## What you have to do
Return every line of the material from the one containing "böcek (72, 500)" down to the one containing "Firma bilgisi (300, 742)", both included, unchanged.

## Task material
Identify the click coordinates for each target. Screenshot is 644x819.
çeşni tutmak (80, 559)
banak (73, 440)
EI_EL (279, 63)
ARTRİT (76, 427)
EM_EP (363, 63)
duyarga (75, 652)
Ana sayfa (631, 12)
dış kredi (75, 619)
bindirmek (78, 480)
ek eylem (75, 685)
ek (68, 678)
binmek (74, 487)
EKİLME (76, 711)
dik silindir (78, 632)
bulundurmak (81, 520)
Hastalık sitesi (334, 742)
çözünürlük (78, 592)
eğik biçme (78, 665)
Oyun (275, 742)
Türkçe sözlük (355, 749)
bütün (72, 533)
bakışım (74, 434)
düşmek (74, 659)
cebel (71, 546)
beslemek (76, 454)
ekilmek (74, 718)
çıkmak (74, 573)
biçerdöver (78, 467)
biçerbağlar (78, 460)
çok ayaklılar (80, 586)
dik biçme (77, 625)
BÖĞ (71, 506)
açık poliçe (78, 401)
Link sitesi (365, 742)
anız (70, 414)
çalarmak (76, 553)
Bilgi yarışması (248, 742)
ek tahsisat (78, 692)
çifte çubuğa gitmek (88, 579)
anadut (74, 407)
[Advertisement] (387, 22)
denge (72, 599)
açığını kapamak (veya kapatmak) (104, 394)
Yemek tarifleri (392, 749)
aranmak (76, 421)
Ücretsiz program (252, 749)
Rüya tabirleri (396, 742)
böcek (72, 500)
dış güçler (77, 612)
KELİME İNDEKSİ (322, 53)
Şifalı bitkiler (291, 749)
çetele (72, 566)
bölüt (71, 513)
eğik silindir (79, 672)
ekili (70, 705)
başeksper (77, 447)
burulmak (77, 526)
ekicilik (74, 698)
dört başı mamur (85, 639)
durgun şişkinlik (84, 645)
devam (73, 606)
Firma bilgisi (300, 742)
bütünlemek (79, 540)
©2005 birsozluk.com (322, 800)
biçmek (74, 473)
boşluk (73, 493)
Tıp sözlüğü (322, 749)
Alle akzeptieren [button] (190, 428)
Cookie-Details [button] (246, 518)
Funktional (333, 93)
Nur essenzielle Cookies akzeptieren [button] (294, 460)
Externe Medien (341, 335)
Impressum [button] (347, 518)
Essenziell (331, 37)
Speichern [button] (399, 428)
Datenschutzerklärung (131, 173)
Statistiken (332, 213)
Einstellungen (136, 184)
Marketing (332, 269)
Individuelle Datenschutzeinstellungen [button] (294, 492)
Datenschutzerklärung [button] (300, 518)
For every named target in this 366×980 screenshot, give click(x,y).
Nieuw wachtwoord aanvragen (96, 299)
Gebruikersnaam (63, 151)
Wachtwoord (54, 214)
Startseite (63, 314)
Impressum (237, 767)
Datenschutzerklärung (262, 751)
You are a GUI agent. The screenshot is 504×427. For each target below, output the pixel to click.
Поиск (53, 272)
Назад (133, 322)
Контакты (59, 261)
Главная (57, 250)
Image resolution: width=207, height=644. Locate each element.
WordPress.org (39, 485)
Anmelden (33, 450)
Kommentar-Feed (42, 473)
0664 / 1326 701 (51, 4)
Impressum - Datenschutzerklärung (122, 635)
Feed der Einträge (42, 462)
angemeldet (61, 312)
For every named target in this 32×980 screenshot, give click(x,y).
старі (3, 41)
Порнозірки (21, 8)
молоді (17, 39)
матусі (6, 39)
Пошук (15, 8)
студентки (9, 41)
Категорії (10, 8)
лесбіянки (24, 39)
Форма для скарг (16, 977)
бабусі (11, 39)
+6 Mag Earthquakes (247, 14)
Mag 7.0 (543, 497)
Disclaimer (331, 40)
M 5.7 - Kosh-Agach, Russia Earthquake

## Exercise solution
böcek (72, 500)
dış güçler (77, 612)
KELİME İNDEKSİ (322, 53)
Şifalı bitkiler (291, 749)
çetele (72, 566)
bölüt (71, 513)
eğik silindir (79, 672)
ekili (70, 705)
başeksper (77, 447)
burulmak (77, 526)
ekicilik (74, 698)
dört başı mamur (85, 639)
durgun şişkinlik (84, 645)
devam (73, 606)
Firma bilgisi (300, 742)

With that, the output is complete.